Roman Catholic church in Italy

Basilica di Santa Maria Assunta (Basilica Patriarcale di Santa Maria Assunta) is the principal church in the town of Aquileia, in the Province of Udine and the region of Friuli-Venezia Giulia, Italy.

The original church dates back to the fourth century. The current basilica was built in the eleventh century and partially rebuilt again in the thirteenth century. It is located on Via Sacra, overlooking the Piazza del Capitolo, along with the campanile and baptistery.

==Architecture==
The façade, in Romanesque-Gothic style, is connected by a portico to the so-called Church of the Pagans, and the remains of the 5th-century baptistery. The interior has a nave and two aisles, with a noteworthy mosaic pavement from the 4th century. The wooden ceiling is from 1526, while the fresco decoration belongs to various ages: from the 4th century in the St. Peter's chapel of the apse area; from the 11th century in the apse itself; from the 12th century in the so-called "Crypt of the Frescoes", under the presbytery, with a cycle depicting the origins of Christianity in Aquileia and the history of St. Hermagoras, first bishop of the city.

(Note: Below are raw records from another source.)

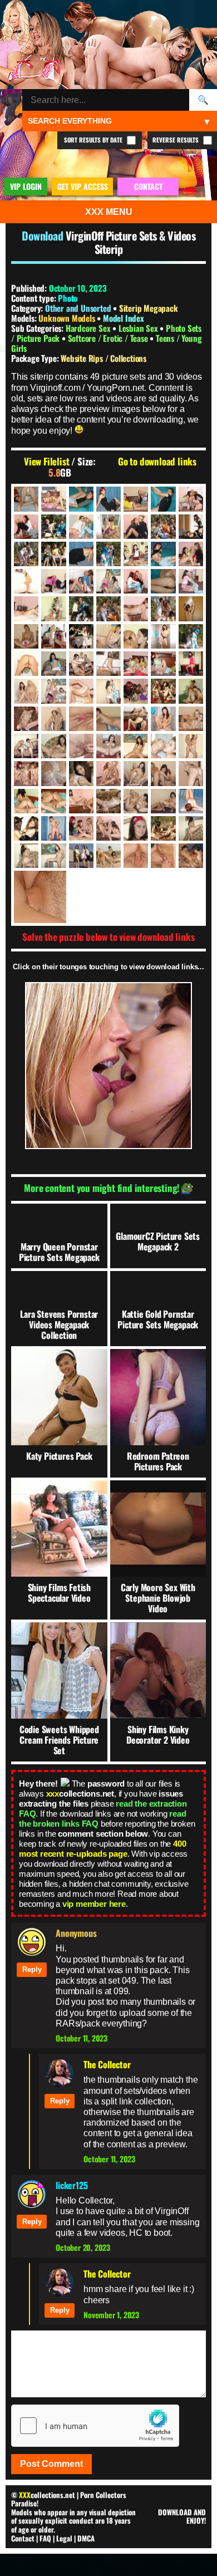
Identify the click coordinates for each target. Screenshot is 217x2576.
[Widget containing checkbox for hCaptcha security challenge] (95, 2426)
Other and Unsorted (78, 308)
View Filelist (46, 461)
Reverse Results (176, 139)
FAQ (45, 2538)
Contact (22, 2538)
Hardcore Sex (89, 328)
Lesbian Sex (139, 328)
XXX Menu (108, 212)
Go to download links (157, 461)
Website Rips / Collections (103, 358)
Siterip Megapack (148, 308)
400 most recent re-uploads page (102, 1848)
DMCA (86, 2538)
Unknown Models (67, 318)
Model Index (123, 318)
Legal (64, 2538)
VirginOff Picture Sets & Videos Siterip (130, 242)
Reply (32, 1969)
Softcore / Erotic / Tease (109, 338)
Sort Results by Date (94, 139)
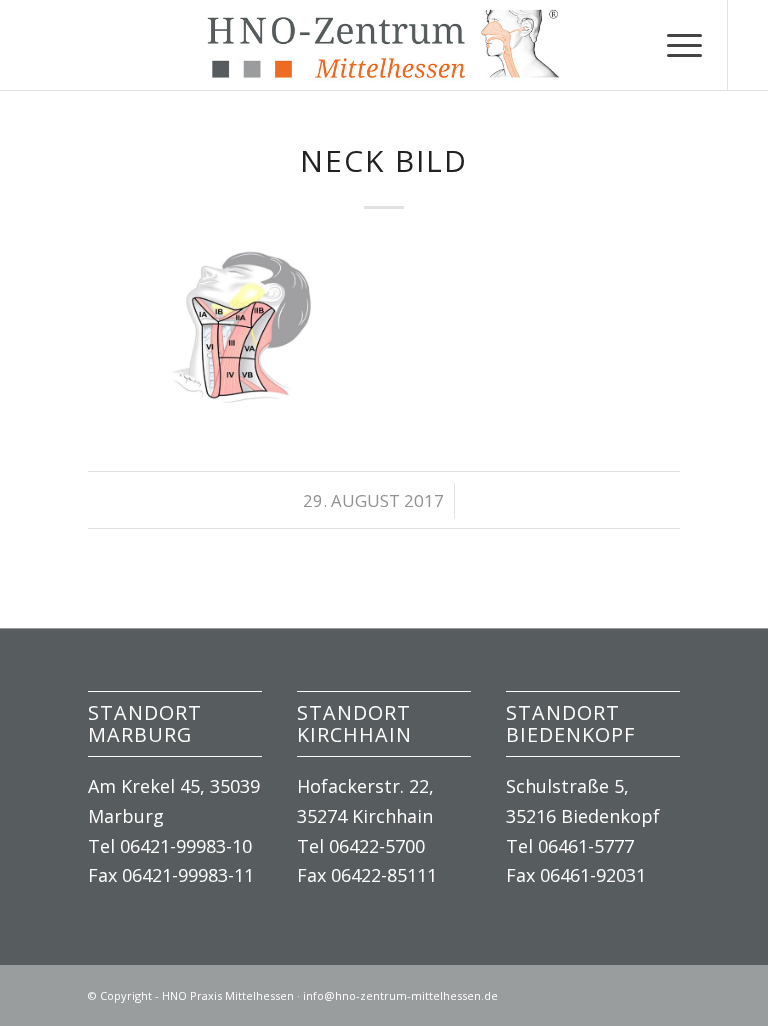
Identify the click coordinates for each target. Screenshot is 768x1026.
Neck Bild (384, 160)
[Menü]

Next to the 11th-century Romanesque chapel of the Holy Sepulchre, at the beginning of the left aisle, flooring of different ages can be seen: the lowest is from a Roman villa of the age of Augustus; the middle one has a typical cocciopesto pavement; the upper one, bearing blackening from Attila's fire, has geometrical decorations.

Externally, behind the 9th-century campanile and the apse, is the Cemetery of the Fallen, where ten unnamed soldiers of World War I are buried. Maria Bergamas is also buried there. She lost her son in World War I and she made the selection of the body of the Unknown Soldier of Italy. Saint Hermagoras is also buried there.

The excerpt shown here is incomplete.